WHAT IS BEING ASKED: Output the entries verbatim, including every line.

[Stored items from a collection]

****************************************

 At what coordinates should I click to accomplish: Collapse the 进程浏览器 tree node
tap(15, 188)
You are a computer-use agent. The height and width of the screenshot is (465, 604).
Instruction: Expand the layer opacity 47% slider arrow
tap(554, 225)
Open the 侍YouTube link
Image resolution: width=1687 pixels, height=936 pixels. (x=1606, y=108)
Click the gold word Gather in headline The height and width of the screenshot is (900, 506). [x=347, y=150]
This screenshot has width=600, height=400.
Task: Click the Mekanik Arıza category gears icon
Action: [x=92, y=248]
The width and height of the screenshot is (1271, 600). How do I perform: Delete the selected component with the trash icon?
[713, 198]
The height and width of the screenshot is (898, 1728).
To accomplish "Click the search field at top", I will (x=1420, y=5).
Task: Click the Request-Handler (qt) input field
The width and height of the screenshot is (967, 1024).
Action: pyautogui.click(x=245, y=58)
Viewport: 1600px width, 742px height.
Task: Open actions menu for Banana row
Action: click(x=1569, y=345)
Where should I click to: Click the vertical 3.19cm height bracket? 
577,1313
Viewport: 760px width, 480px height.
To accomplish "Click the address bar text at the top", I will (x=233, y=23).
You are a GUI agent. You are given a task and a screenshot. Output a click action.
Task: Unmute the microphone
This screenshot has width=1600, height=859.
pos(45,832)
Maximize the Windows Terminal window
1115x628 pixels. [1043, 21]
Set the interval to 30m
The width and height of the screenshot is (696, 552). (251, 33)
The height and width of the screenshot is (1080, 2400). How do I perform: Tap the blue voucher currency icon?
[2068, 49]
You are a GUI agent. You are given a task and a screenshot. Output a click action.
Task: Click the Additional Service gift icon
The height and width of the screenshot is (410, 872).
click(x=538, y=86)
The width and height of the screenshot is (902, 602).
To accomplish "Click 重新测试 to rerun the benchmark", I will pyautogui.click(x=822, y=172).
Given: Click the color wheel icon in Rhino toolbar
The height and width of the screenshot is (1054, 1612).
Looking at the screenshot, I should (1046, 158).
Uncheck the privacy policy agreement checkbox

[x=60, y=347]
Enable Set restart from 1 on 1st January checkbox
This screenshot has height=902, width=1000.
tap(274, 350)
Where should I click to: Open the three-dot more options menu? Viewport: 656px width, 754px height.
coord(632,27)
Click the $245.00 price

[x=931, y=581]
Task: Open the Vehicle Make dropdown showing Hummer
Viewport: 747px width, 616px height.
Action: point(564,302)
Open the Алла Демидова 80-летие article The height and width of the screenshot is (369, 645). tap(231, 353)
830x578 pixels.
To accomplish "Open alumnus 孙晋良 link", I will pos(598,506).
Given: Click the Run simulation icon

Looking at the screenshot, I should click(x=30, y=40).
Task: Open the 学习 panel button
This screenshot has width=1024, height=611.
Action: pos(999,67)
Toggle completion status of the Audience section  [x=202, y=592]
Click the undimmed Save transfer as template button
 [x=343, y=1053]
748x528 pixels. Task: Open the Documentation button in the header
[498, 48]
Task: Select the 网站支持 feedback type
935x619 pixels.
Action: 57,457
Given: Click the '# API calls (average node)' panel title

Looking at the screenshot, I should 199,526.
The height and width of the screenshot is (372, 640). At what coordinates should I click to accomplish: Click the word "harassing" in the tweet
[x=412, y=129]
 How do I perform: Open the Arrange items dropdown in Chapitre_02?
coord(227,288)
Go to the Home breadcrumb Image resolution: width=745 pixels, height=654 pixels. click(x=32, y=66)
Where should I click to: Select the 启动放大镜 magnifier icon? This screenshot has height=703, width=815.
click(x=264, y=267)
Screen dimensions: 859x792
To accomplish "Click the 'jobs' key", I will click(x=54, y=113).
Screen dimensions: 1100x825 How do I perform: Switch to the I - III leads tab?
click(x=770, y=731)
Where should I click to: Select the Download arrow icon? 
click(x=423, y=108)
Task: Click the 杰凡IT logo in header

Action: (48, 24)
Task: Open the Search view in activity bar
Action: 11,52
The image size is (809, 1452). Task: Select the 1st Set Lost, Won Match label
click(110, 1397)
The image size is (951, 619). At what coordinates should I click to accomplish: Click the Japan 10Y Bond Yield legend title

****************************************

TASK RESULT:
 At what coordinates should I click to accomplish: Collapse the 进程浏览器 tree node
tap(15, 188)
You are a computer-use agent. The height and width of the screenshot is (465, 604).
Instruction: Expand the layer opacity 47% slider arrow
tap(554, 225)
Open the 侍YouTube link
Image resolution: width=1687 pixels, height=936 pixels. (x=1606, y=108)
Click the gold word Gather in headline The height and width of the screenshot is (900, 506). [x=347, y=150]
This screenshot has width=600, height=400.
Task: Click the Mekanik Arıza category gears icon
Action: [x=92, y=248]
The width and height of the screenshot is (1271, 600). How do I perform: Delete the selected component with the trash icon?
[713, 198]
The height and width of the screenshot is (898, 1728).
To accomplish "Click the search field at top", I will (x=1420, y=5).
Task: Click the Request-Handler (qt) input field
The width and height of the screenshot is (967, 1024).
Action: pyautogui.click(x=245, y=58)
Viewport: 1600px width, 742px height.
Task: Open actions menu for Banana row
Action: click(x=1569, y=345)
Where should I click to: Click the vertical 3.19cm height bracket? 
577,1313
Viewport: 760px width, 480px height.
To accomplish "Click the address bar text at the top", I will (x=233, y=23).
You are a GUI agent. You are given a task and a screenshot. Output a click action.
Task: Unmute the microphone
This screenshot has width=1600, height=859.
pos(45,832)
Maximize the Windows Terminal window
1115x628 pixels. [1043, 21]
Set the interval to 30m
The width and height of the screenshot is (696, 552). (251, 33)
The height and width of the screenshot is (1080, 2400). How do I perform: Tap the blue voucher currency icon?
[2068, 49]
You are a GUI agent. You are given a task and a screenshot. Output a click action.
Task: Click the Additional Service gift icon
The height and width of the screenshot is (410, 872).
click(x=538, y=86)
The width and height of the screenshot is (902, 602).
To accomplish "Click 重新测试 to rerun the benchmark", I will pyautogui.click(x=822, y=172).
Given: Click the color wheel icon in Rhino toolbar
The height and width of the screenshot is (1054, 1612).
Looking at the screenshot, I should (1046, 158).
Uncheck the privacy policy agreement checkbox

[x=60, y=347]
Enable Set restart from 1 on 1st January checkbox
This screenshot has height=902, width=1000.
tap(274, 350)
Where should I click to: Open the three-dot more options menu? Viewport: 656px width, 754px height.
coord(632,27)
Click the $245.00 price

[x=931, y=581]
Task: Open the Vehicle Make dropdown showing Hummer
Viewport: 747px width, 616px height.
Action: point(564,302)
Open the Алла Демидова 80-летие article The height and width of the screenshot is (369, 645). tap(231, 353)
830x578 pixels.
To accomplish "Open alumnus 孙晋良 link", I will pos(598,506).
Given: Click the Run simulation icon

Looking at the screenshot, I should click(x=30, y=40).
Task: Open the 学习 panel button
This screenshot has width=1024, height=611.
Action: pos(999,67)
Toggle completion status of the Audience section  [x=202, y=592]
Click the undimmed Save transfer as template button
 [x=343, y=1053]
748x528 pixels. Task: Open the Documentation button in the header
[498, 48]
Task: Select the 网站支持 feedback type
935x619 pixels.
Action: 57,457
Given: Click the '# API calls (average node)' panel title

Looking at the screenshot, I should 199,526.
The height and width of the screenshot is (372, 640). At what coordinates should I click to accomplish: Click the word "harassing" in the tweet
[x=412, y=129]
 How do I perform: Open the Arrange items dropdown in Chapitre_02?
coord(227,288)
Go to the Home breadcrumb Image resolution: width=745 pixels, height=654 pixels. click(x=32, y=66)
Where should I click to: Select the 启动放大镜 magnifier icon? This screenshot has height=703, width=815.
click(x=264, y=267)
Screen dimensions: 859x792
To accomplish "Click the 'jobs' key", I will click(x=54, y=113).
Screen dimensions: 1100x825 How do I perform: Switch to the I - III leads tab?
click(x=770, y=731)
Where should I click to: Select the Download arrow icon? 
click(x=423, y=108)
Task: Click the 杰凡IT logo in header

Action: (48, 24)
Task: Open the Search view in activity bar
Action: 11,52
The image size is (809, 1452). Task: Select the 1st Set Lost, Won Match label
click(110, 1397)
The image size is (951, 619). At what coordinates should I click to accomplish: Click the Japan 10Y Bond Yield legend title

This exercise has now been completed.